# Rows:
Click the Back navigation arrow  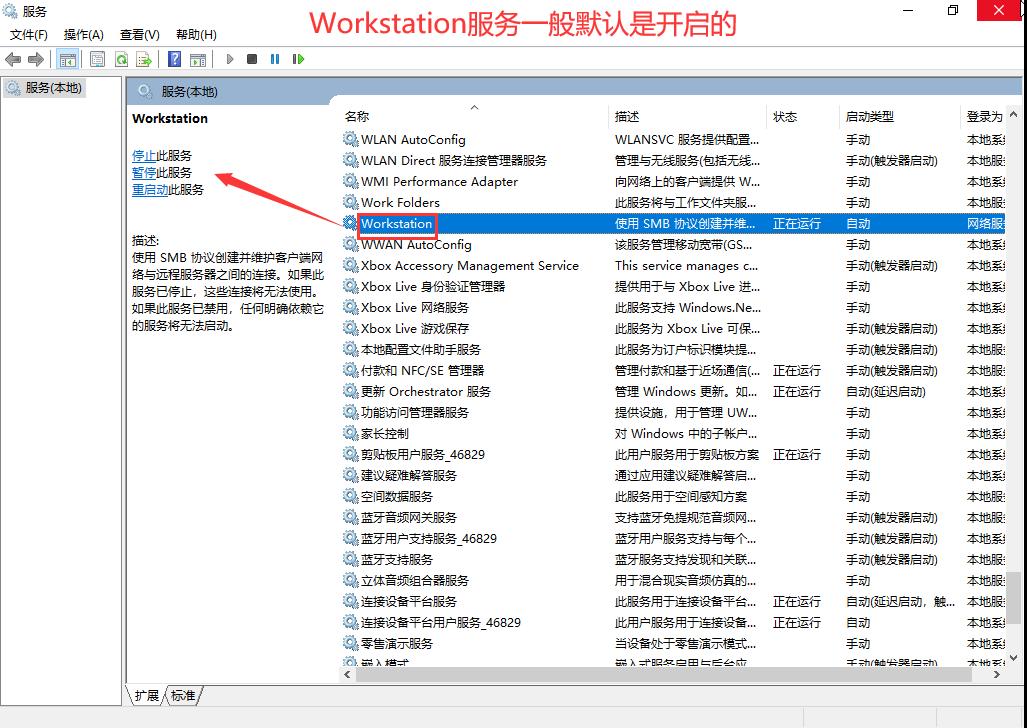point(14,58)
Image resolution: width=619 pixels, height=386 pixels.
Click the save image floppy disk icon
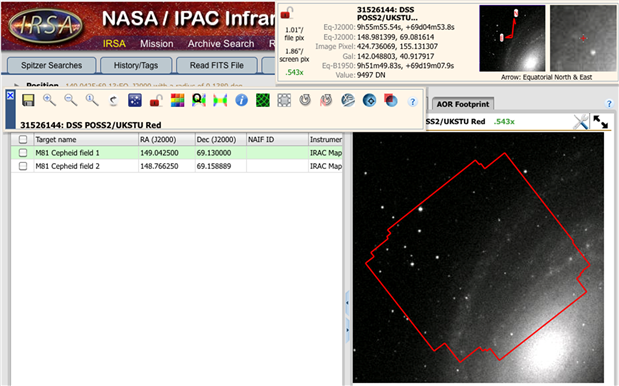click(28, 100)
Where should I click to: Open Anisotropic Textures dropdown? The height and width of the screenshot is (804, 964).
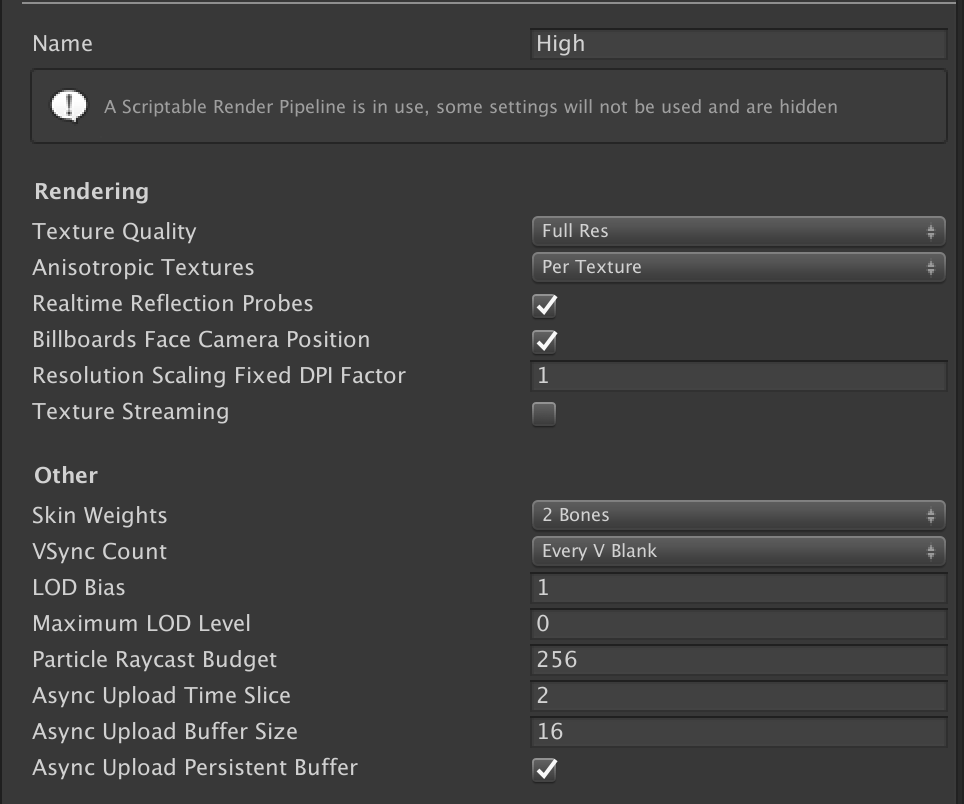738,267
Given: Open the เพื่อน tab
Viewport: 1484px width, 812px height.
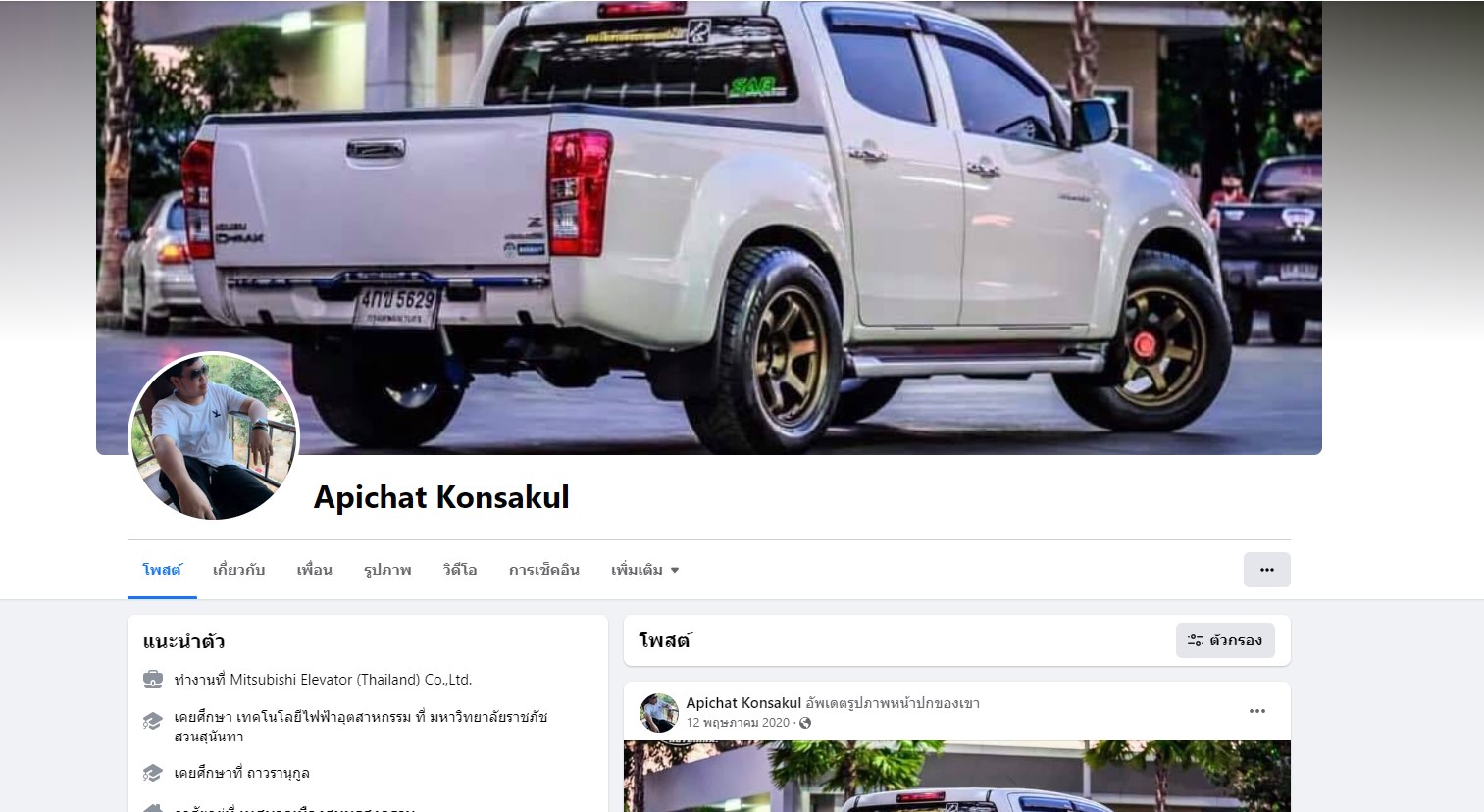Looking at the screenshot, I should coord(315,570).
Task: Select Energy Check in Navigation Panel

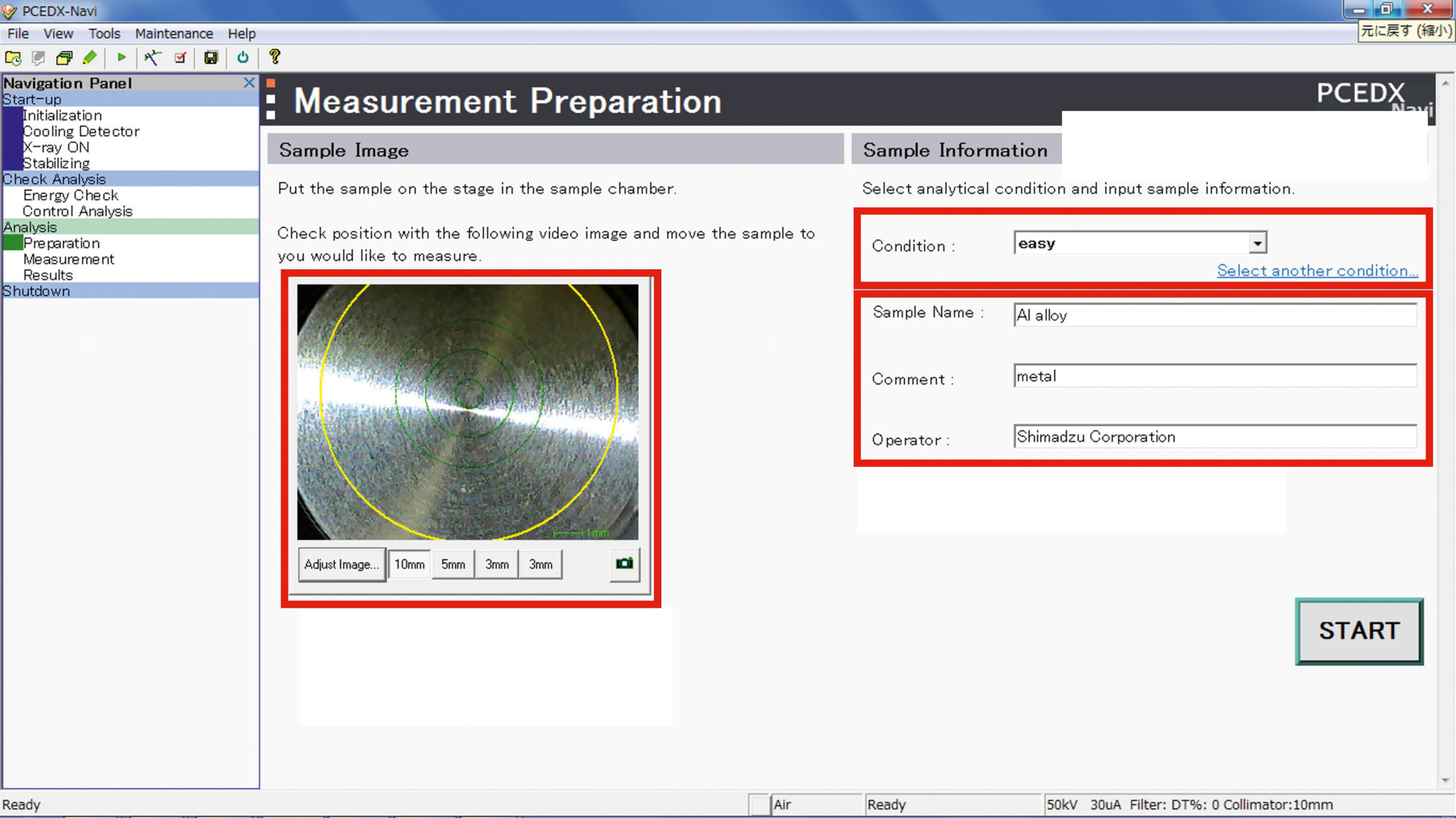Action: 70,195
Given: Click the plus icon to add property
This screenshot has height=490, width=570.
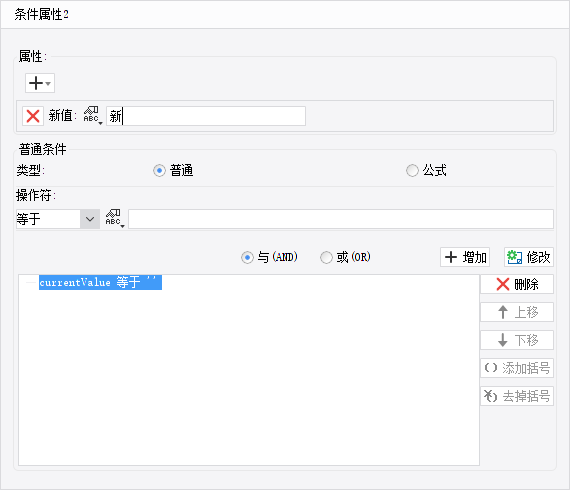Looking at the screenshot, I should point(36,83).
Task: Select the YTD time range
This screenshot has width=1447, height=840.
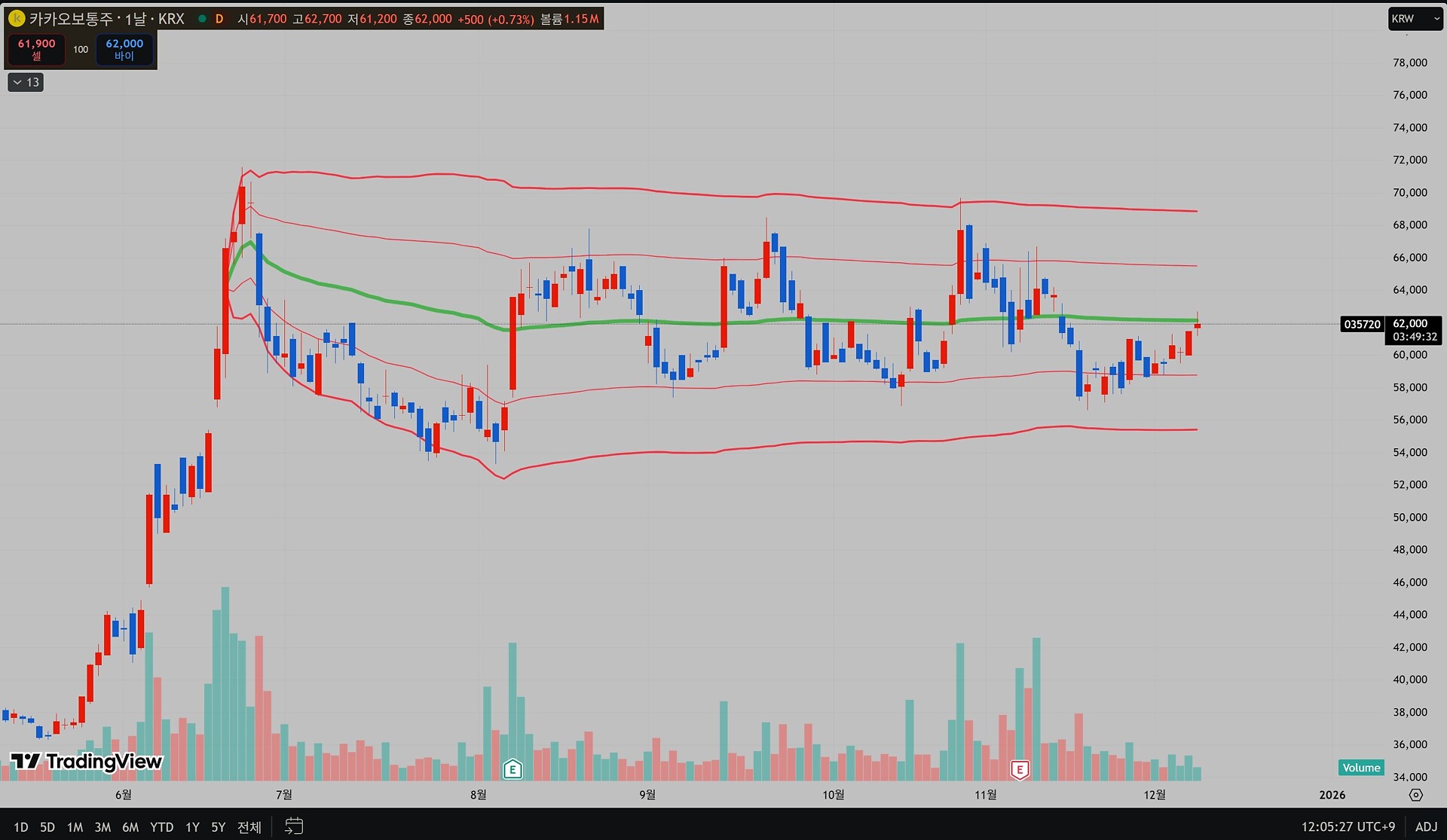Action: pos(161,826)
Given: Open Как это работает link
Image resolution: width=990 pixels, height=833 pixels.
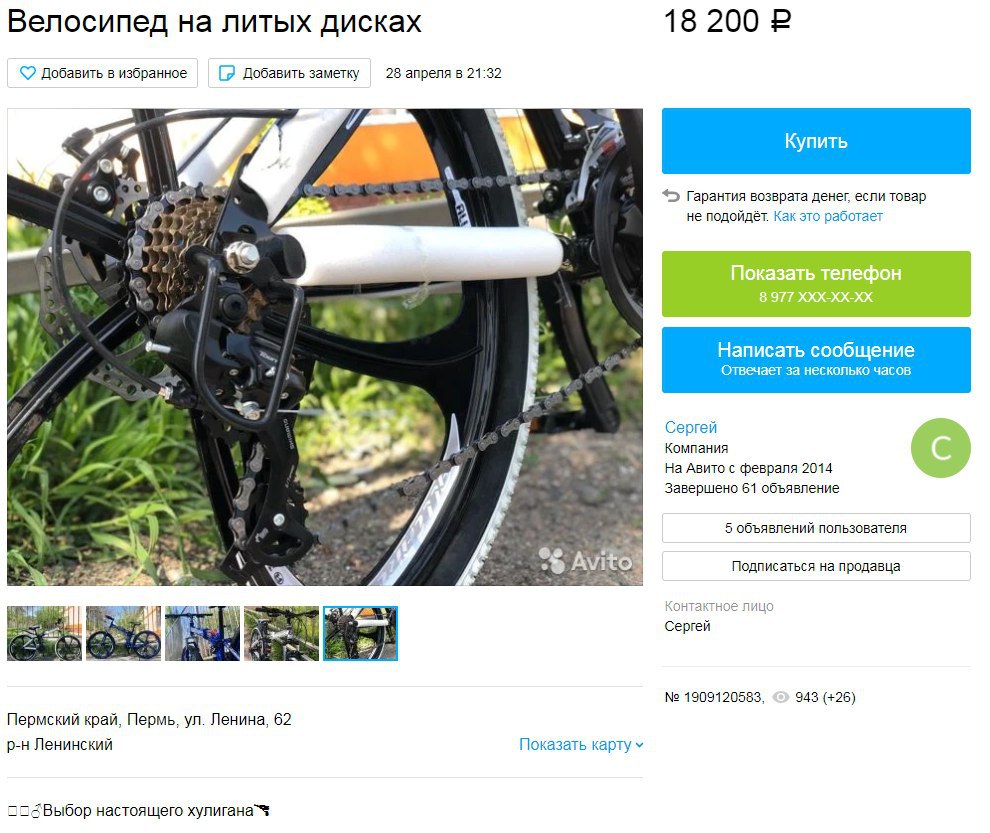Looking at the screenshot, I should [x=828, y=216].
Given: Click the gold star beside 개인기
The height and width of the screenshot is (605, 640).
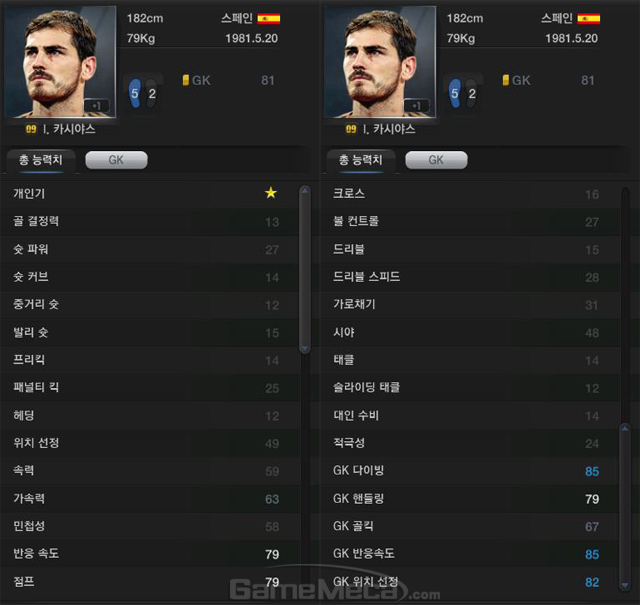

# Goal:
Copy the records verbatim, from the line containing "Given: Click the plus icon to add property" through the end of the records, omitting the pictures.

# Task result:
Given: Click the plus icon to add property
This screenshot has height=490, width=570.
Looking at the screenshot, I should point(36,83).
Task: Select the YTD time range
This screenshot has width=1447, height=840.
Action: pos(161,826)
Given: Open Как это работает link
Image resolution: width=990 pixels, height=833 pixels.
Looking at the screenshot, I should [x=828, y=216].
Given: Click the gold star beside 개인기
The height and width of the screenshot is (605, 640).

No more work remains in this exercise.